*ASSIGNED TASK*. Gather up every line from the entries below that uses the word "computer".

━━━ DATA IN THIS EXERCISE

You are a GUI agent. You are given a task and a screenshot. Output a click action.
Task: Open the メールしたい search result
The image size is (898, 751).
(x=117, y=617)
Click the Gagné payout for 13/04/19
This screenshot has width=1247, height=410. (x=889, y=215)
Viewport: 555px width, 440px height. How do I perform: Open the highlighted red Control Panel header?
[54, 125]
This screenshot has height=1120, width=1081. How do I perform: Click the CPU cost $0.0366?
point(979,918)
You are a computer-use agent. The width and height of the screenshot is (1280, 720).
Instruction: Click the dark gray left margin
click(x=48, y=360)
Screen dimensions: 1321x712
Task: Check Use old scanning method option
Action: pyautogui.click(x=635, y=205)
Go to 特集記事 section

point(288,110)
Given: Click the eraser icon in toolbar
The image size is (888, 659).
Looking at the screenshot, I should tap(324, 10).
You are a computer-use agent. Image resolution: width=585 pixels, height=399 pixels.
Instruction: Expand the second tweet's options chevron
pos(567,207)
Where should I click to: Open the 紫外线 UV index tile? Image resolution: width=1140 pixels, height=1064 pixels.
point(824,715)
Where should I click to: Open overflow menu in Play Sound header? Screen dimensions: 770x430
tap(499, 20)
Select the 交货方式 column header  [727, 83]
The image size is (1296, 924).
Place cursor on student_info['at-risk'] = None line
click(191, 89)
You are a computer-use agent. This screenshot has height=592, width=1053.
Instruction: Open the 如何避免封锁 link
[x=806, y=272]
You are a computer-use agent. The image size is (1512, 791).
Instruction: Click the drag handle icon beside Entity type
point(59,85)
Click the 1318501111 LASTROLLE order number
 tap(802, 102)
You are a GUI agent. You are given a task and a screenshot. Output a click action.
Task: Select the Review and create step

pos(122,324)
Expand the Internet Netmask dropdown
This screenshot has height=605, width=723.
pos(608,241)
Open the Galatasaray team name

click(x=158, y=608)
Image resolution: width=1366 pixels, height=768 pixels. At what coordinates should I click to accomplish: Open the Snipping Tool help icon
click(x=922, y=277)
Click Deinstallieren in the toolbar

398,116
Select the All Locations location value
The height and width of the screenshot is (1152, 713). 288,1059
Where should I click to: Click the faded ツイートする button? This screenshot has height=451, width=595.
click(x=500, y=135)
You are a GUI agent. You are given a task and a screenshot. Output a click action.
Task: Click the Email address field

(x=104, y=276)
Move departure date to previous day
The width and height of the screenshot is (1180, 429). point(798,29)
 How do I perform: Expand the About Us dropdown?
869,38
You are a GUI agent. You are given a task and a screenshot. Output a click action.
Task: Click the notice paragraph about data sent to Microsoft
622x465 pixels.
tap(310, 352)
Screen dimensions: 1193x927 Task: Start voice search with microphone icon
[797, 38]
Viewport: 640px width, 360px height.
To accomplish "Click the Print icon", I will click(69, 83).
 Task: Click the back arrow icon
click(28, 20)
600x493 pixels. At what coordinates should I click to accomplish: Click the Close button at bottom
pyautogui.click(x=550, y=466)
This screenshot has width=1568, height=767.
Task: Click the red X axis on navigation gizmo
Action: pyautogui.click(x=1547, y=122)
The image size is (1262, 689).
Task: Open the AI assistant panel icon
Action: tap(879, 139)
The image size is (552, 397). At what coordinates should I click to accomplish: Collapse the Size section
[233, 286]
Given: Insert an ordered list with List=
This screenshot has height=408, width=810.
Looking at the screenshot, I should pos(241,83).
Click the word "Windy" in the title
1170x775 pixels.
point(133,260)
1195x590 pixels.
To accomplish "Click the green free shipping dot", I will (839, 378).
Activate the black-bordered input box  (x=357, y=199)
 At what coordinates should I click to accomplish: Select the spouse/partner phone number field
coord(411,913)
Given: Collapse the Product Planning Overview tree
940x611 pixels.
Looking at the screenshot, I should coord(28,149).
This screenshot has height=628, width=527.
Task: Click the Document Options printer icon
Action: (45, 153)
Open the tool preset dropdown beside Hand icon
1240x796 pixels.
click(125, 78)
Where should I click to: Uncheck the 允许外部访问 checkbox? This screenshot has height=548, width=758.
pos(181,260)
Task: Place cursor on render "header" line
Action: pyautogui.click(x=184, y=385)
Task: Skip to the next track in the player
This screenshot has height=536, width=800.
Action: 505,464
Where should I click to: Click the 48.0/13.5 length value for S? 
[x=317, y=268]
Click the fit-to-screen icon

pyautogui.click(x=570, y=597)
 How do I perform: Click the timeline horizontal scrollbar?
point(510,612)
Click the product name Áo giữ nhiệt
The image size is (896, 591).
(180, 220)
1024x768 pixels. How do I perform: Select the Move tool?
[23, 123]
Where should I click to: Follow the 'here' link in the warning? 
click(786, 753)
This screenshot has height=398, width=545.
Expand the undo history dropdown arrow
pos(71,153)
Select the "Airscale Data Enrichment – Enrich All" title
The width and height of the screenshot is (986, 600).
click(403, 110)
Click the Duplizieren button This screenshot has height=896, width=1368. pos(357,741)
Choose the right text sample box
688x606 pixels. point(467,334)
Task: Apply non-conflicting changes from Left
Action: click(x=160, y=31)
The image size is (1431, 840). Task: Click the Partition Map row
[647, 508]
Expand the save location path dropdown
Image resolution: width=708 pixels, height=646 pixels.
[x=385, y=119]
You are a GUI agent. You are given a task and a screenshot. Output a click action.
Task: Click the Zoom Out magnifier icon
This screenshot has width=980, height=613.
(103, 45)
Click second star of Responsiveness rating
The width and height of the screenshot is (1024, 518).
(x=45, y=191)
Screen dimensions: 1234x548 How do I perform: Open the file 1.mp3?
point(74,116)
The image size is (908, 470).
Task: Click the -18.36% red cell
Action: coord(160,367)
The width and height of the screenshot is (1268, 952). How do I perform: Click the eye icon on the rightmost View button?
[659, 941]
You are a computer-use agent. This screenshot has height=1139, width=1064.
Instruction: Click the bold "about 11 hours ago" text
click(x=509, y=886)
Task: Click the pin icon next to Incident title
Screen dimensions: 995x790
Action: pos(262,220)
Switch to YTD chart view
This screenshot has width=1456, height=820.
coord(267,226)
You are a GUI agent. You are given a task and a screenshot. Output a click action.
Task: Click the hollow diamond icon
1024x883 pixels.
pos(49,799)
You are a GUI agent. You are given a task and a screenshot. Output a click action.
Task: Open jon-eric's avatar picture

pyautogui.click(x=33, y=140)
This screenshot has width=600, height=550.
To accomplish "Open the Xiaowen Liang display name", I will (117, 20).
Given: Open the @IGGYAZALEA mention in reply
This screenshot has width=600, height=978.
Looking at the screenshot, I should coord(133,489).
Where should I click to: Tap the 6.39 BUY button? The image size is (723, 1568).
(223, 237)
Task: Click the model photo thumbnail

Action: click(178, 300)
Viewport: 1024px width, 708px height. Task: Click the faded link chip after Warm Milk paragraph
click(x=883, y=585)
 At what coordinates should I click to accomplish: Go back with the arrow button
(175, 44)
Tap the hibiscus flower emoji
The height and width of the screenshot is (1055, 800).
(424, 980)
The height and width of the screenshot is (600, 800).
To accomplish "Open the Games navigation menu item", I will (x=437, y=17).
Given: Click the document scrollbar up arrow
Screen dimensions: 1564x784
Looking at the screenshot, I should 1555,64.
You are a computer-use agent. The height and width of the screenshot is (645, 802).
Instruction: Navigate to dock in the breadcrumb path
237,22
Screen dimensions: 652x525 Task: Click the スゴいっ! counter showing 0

━━━━━━

*ANSWER*.
You are a computer-use agent. The width and height of the screenshot is (1280, 720).
You are a computer-use agent. Image resolution: width=585 pixels, height=399 pixels.
You are a computer-use agent. This screenshot has height=592, width=1053.
You are a computer-use agent. The image size is (1512, 791).
You are a computer-use agent. This screenshot has height=1139, width=1064.
You are a computer-use agent. The height and width of the screenshot is (645, 802).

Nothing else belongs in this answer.